■ PASSAGE CITÉ
A neuf heures, toilette avec les femmes noires (l’autre catégorie des femmes de chambre), sous la surveillance des femmes rouges, quelquefois conférence avec Mme de Luçay, mais fort courte ; visite du roi de Rome, encore plus brève. Ensuite, les devoirs, qu’interrompent seulement le déjeuner prolongé avec Mme de Montebello et les promenades.
Parc de Saint-Cloud
L’Empereur absent, c’est encore avec Madame de Montebello qu’elle dîne et qu’elle attend les entrées. Elle prend du temps pour lire, car elle a le goût de s’instruire…Marie Louise prend ce qui lui plaît. Or si, à des moments, on lui trouve une fringale inexplicable de certains auteurs, si on la voit dévorer, dans le seul mois de juin 1810, dix-huit volumes de Madame de Genlis…sa bibliothèque, qui est telle qu’une femme la compose pour son usage, non telle qu’elle la reçoit d’un bibliothécaire ou d’un libraire, révèle des goûts, des tendances d’esprit, des buts d’instruction et d’amusement, dont il faut tenir compte…
Avec les livres de religion, Marie-Louise a apporté de son pays quantité de livres élémentaires en allemand, en italien et en français : grammaires, précis, dictionnaires, histoires générales.

■ VOS TÂCHES
1: Répondez aux questions suivantes à partir du passage cité.
(a) À quelle heure a lieu la toilette de Marie-Louise ?
(b) Combien de volumes de Madame de Genlis dévore-t-elle en juin 1810 ?
(c) En quelles langues sont les livres élémentaires qu'elle a apportés de son pays ?
2: Recopiez le passage cité entre « Parc de Saint-Cloud » et « dictionnaires, histoires générales. », ces deux extrémités incluses.

■ EXTRAIT DES DONNÉES
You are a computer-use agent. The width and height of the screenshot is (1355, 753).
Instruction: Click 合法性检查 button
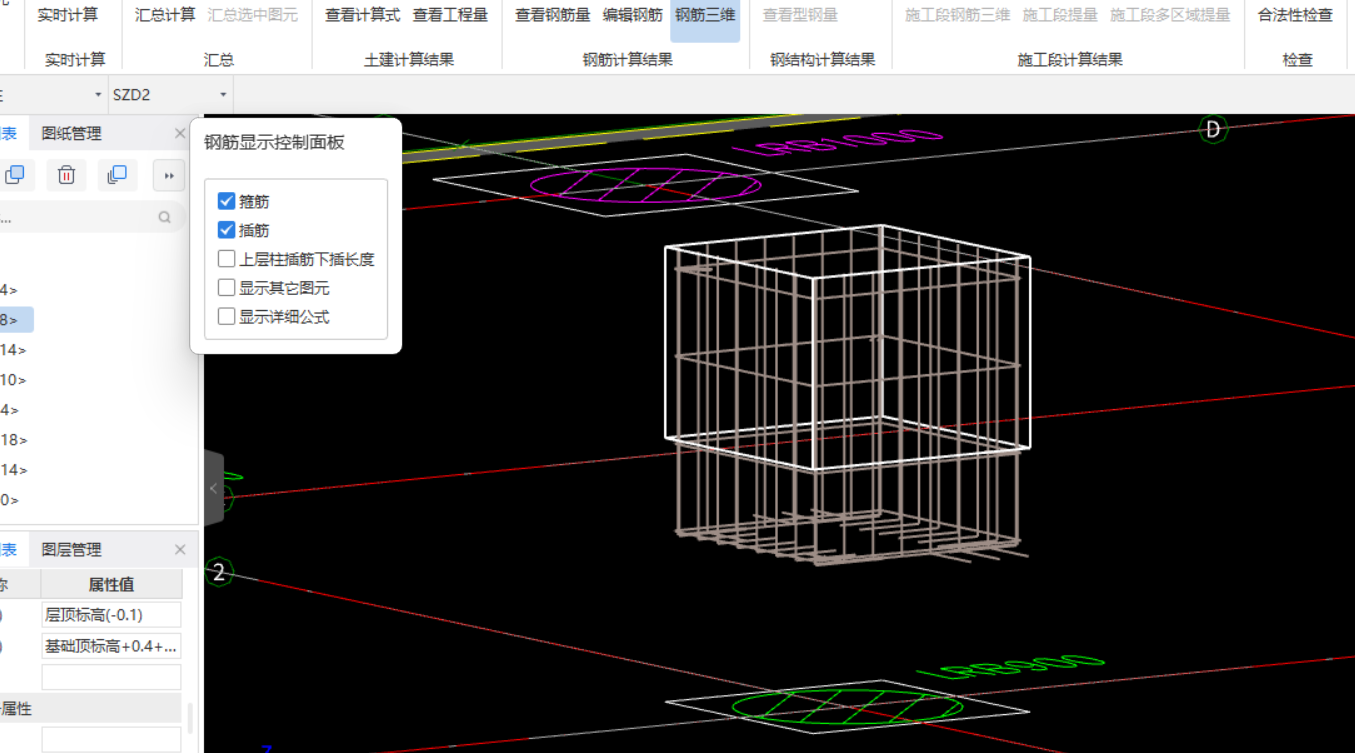pos(1297,15)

■ RÉPONSES PAR TÂCHE
1:
(a) À neuf heures.
(b) Dix-huit volumes.
(c) En allemand, en italien et en français.

2:
Parc de Saint-Cloud
L’Empereur absent, c’est encore avec Madame de Montebello qu’elle dîne et qu’elle attend les entrées. Elle prend du temps pour lire, car elle a le goût de s’instruire…Marie Louise prend ce qui lui plaît. Or si, à des moments, on lui trouve une fringale inexplicable de certains auteurs, si on la voit dévorer, dans le seul mois de juin 1810, dix-huit volumes de Madame de Genlis…sa bibliothèque, qui est telle qu’une femme la compose pour son usage, non telle qu’elle la reçoit d’un bibliothécaire ou d’un libraire, révèle des goûts, des tendances d’esprit, des buts d’instruction et d’amusement, dont il faut tenir compte…
Avec les livres de religion, Marie-Louise a apporté de son pays quantité de livres élémentaires en allemand, en italien et en français : grammaires, précis, dictionnaires, histoires générales.